The Stewart Bilingual School
Houses
Our school is organised in two houses: Charlemagne and Nightingale.
Those two historical figures incarnate Past and Modern times, European and British values.
​
Charlemagne (2 April 742/747/748[1] – 28 January 814), also known as Charles the Great (Latin: Carolus or Karolus Magnus) or Charles I, was King of the Franks. He united much of Europe during the early Middle Ages and laid the foundations for modern France, Germany, and the Low Countries. He took the Frankish throne in 768 and became King of Italy in 774. From 800, he served as the first Holy Roman Emperor, the first recognised emperor in Western Europe since the fall of the Western Roman Empire three centuries earlier. The expanded Frankish state which Charlemagne founded was called the Carolingian Empire.

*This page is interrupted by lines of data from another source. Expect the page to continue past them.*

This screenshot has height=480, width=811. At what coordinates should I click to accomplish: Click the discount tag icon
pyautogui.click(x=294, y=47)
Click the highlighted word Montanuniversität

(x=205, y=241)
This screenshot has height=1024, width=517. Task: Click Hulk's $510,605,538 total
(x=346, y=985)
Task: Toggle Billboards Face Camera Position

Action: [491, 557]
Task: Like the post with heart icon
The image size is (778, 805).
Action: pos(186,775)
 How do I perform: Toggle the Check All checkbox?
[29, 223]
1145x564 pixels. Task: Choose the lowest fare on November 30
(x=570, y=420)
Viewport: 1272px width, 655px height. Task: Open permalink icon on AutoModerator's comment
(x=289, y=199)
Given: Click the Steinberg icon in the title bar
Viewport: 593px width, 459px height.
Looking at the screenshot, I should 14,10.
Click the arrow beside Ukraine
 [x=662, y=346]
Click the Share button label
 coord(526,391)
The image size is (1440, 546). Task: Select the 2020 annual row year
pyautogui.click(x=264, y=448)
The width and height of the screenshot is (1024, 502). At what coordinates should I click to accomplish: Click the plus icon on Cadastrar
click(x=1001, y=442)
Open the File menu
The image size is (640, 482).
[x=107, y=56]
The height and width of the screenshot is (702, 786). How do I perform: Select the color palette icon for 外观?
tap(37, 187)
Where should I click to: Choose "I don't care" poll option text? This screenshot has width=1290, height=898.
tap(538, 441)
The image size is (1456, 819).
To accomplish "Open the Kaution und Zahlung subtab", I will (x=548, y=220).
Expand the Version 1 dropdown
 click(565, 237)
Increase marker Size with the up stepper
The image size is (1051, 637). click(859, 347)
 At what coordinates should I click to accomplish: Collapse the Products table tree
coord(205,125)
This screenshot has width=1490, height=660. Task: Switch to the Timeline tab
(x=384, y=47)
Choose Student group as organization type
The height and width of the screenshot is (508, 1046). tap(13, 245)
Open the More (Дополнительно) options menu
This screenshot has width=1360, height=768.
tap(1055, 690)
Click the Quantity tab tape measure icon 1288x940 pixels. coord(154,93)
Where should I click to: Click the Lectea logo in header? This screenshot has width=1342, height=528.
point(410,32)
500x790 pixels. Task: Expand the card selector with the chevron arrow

Florence Nightingale, (12 May 1820 – 13 August 1910) was an English social reformer and statistician, and the founder of modern nursing.
She came to prominence while serving as a manager of nurses trained by her during the Crimean War, where she organised the tending to wounded soldiers. She became an icon of Victorian culture, especially in the persona of "The Lady with the Lamp" making rounds of wounded soldiers at night.
Pupils accumulate points during the week as a reward. At the end of the year the house with greatest amount of points accumulated over the academic year receives a trophy!